Adjoint‐Based Inversion of Geodetic Data for Sources of Deformation and Strain

Abstract An adjoint‐based formulation leads to a particularly efficient approach for inverting geodetic measurements for the source of the deformation. Specifically, the quantities necessary to iteratively improve the fit to the observations can be computed with just three forward calculations, one to obtain the current residuals, another to solve the adjoint problem, and a third to compute the step length. An inversion algorithm utilizing the adjoint‐based gradient is applied to a set of Interferometric Synthetic Aperture Radar (InSAR) data gathered between 2016 and 2018 over the Tulare Basin in California's Central Valley.

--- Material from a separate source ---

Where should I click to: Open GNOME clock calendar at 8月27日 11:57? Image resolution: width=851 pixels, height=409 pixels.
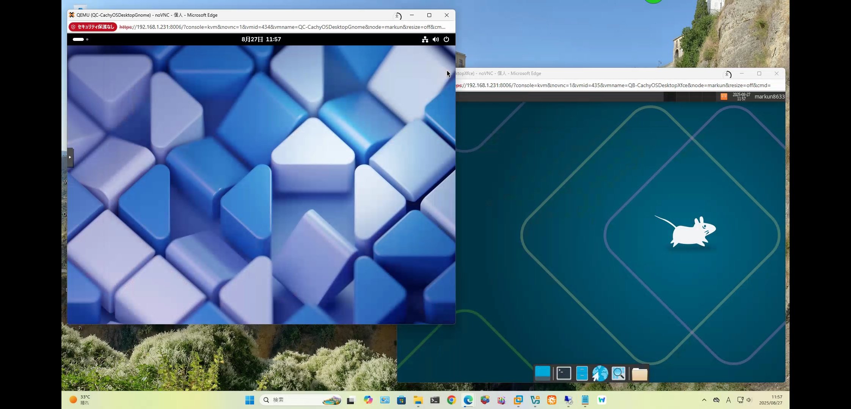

Because the measured deformation is due to groundwater withdrawal, a penalty function is included in the inversion to avoid placing aquifer volume change in locations that are far from any documented wells. The solution of the inverse problem provides estimates of aquifer compaction that provide a match to the observed range changes while honoring the well data. The solution indicates an average aquifer volume loss of 2.17k m 3 /year over the two year period from January 2016 to January 2018, encompassing one drought year (2016) and one wet year (2017). This magnitude of lost volume is compatible with the 3.1k m 3 /year decrease in water volume for the entire Central Valley, estimated from GRACE satellite gravity data.